U.S.-based real estate assets managed for foreign clients jumped 32% to $22 billion for the year ended June 30, reflecting the increased appetite for U.S. real estate investments, according to Pensions & Investments' annual survey of the largest real estate managers.
Total assets, including worldwide taxable and non-taxable assets, of the top real estate managers, climbed 13% to $555.7 billion. (This year, 114 managers responded to the survey; for 2003, 110 responded year.) U.S. institutional tax-exempt real estate assets of the largest managers grew 6% in the year. Tax-exempt assets of the top 50 managers increased 3.2% for the 12 months to $255.7 billion. During the survey period, the NCREIF Property Index returned 10.84%.
"Half of Europe wants to buy half of the U.S.," said Dennis Yeskey, national director of real estate capital markets for Deloitte, New York, explaining some of the foreign-client growth. "There's a lot of foreign money chasing real estate, partly for diversification."

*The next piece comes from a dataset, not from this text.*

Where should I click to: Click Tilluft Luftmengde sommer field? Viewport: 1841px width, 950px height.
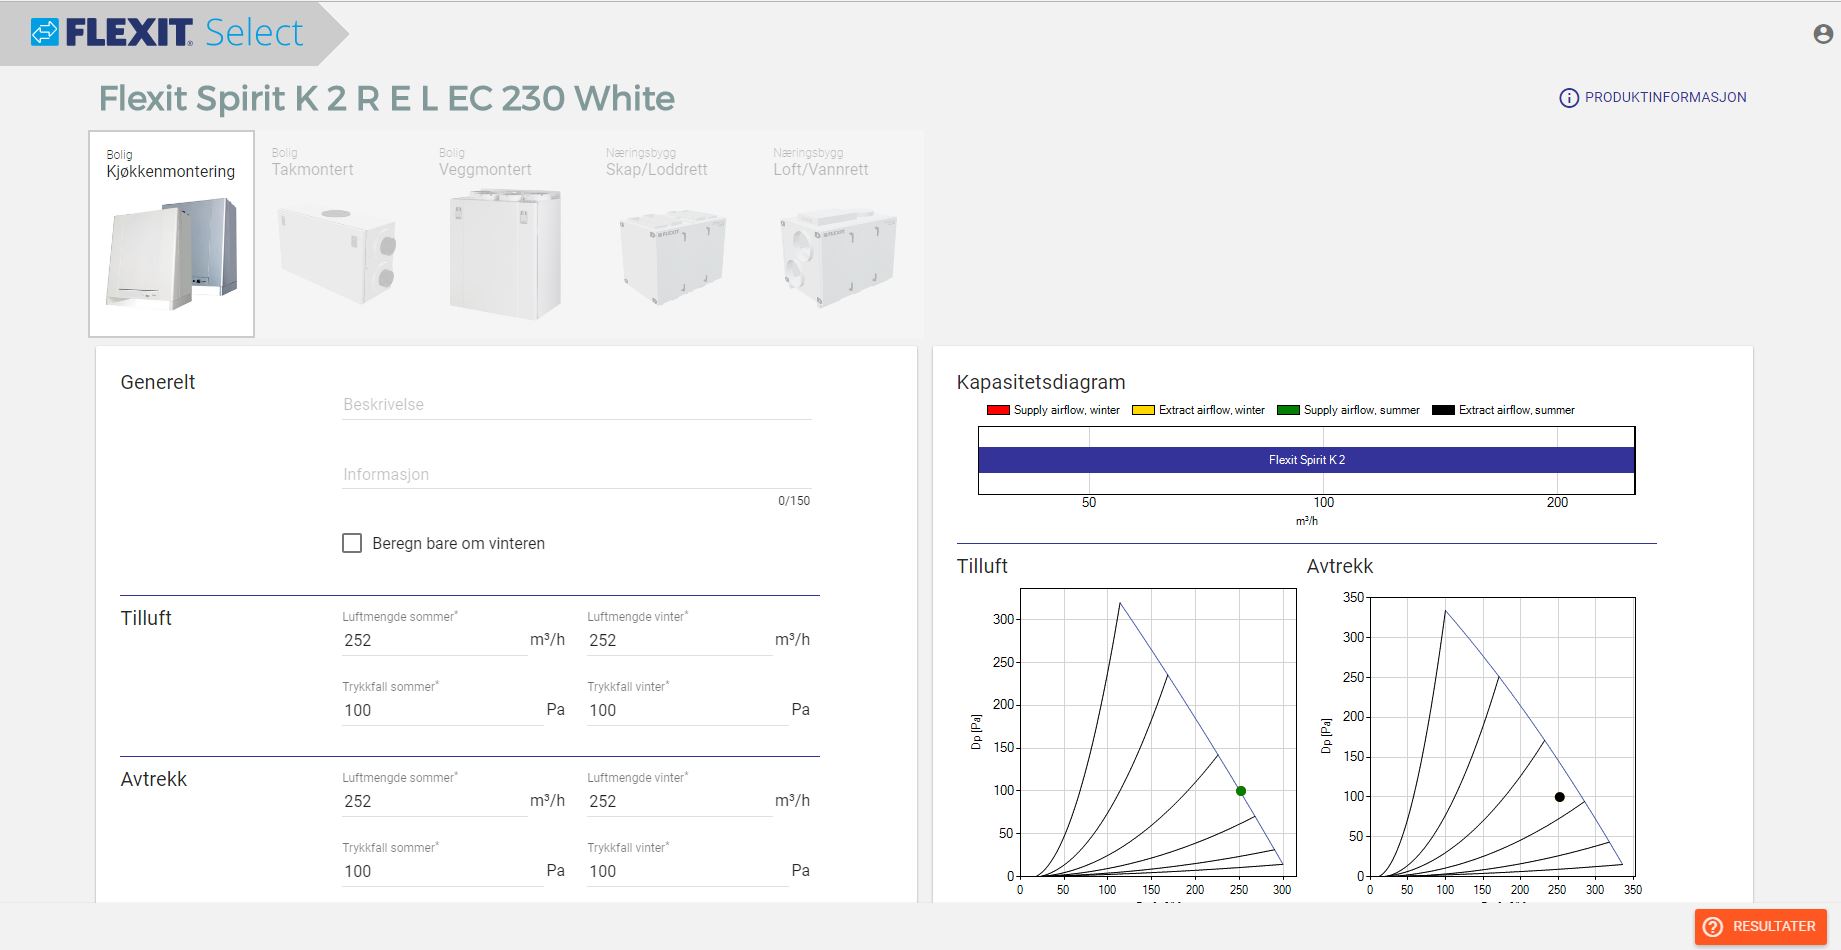[x=434, y=640]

Many international investors are expanding their real estate allocations by adding a global component that includes U.S. real estate. For instance, German pension plans and insurance companies expect to increase their real estate allocations by one percentage point to 5.6%, according to a recent survey by Heissmann Consultants, Wiesbaden, Germany.
In addition, most of the largest real estate fund managers are global firms.